→ **TASK GOAL**
Rewrite the part of the CUDA memory model article below that opens with the words "As discussed in" and closes with "(gid < size)", swapping "CPU" for "host".

→ **READING TEXT**

···

CUDA — Memory Model

Raj Prasanna Ponnuraj
Analytics Vidhya
Published in
6 min readOct 9, 2020

--

Photo by Picsaf Com from Pexels

This post details the CUDA memory model and is the fourth part in the CUDA series.

Part 1 — Heterogenous Computing

Part 2 — CUDA Kernels and their Launch Parameters

Part 3 — GPU Device Architecture

Memory Hierarchy

During the execution of a computer application, more often the instructions have the tendency to access the same set of memory locations repeatedly over a short period of time. This phenomenon is called principle of locality. There are two types of locality — temporal locality, spatial locality.

Temporal locality — the tendency to access the same memory location repeatedly with in a relatively short period of time.

Spatial locality — the tendency to access the memory locations with in a relatively close proximity to the currently accessed location.

Due to the existence of this principle, any computer architecture will have a hierarchy of memory, thereby optimizing the execution of the instructions. As the distance of the memory increases from the processor, the data access from that memory take more clock cycles to process.

GPU Memory Hierarchy

In case of an NVIDIA GPU, the shared memory, the L1 cache and the Constant memory cache are within the streaming multiprocessor block. Hence they are faster than the L2 cache, and GPU RAM.

GPU Execution model

As discussed in Part 1 of this series, GPU is a co-processor. GPU kernel launch, and data initialization and transfer happens from the CPU. Let’s take an example to discuss further.

__global__ void array_sum (int *d_a, int *d_b, int *d_c, int size)
{
int gid = blockDim.x * blockIdx.x + threadIdx.x;
if (gid < size)

···

→ **INFORMATION PROVIDED**
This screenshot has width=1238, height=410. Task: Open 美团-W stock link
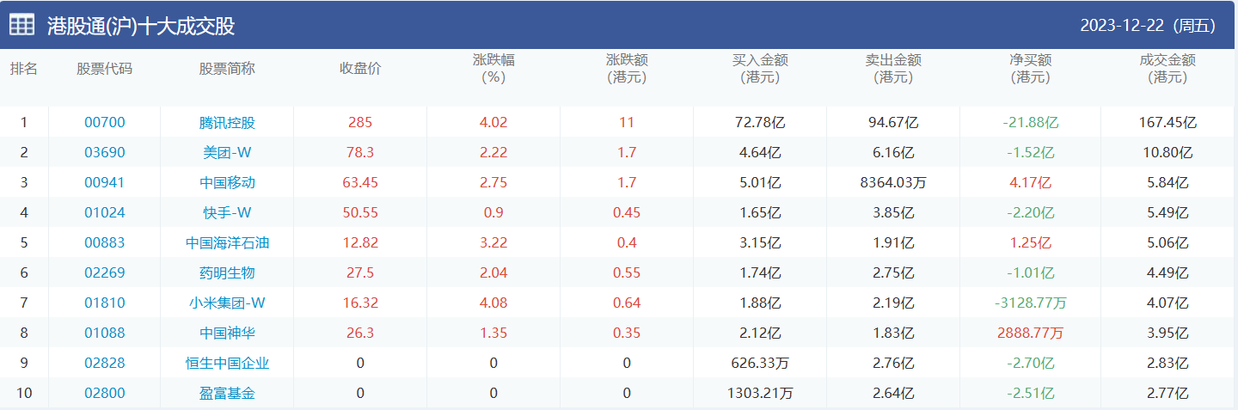pos(227,152)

···

→ **EXERCISE ANSWER**
As discussed in Part 1 of this series, GPU is a co-processor. GPU kernel launch, and data initialization and transfer happens from the host. Let’s take an example to discuss further.

__global__ void array_sum (int *d_a, int *d_b, int *d_c, int size)
{
int gid = blockDim.x * blockIdx.x + threadIdx.x;
if (gid < size)